**ACTIVITY:**
Write out the data below in full. Keep it exact.

**** RAW DATA ****

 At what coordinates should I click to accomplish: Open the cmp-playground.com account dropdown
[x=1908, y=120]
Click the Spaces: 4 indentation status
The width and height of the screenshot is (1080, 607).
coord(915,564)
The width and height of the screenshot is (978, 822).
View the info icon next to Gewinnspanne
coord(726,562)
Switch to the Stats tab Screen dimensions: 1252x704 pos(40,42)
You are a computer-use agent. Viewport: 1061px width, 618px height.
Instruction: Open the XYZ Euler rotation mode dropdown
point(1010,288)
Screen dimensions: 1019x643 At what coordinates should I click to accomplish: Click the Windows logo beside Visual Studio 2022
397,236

****

**TASK ANSWER:**
 At what coordinates should I click to accomplish: Open the cmp-playground.com account dropdown
[x=1908, y=120]
Click the Spaces: 4 indentation status
The width and height of the screenshot is (1080, 607).
coord(915,564)
The width and height of the screenshot is (978, 822).
View the info icon next to Gewinnspanne
coord(726,562)
Switch to the Stats tab Screen dimensions: 1252x704 pos(40,42)
You are a computer-use agent. Viewport: 1061px width, 618px height.
Instruction: Open the XYZ Euler rotation mode dropdown
point(1010,288)
Screen dimensions: 1019x643 At what coordinates should I click to accomplish: Click the Windows logo beside Visual Studio 2022
397,236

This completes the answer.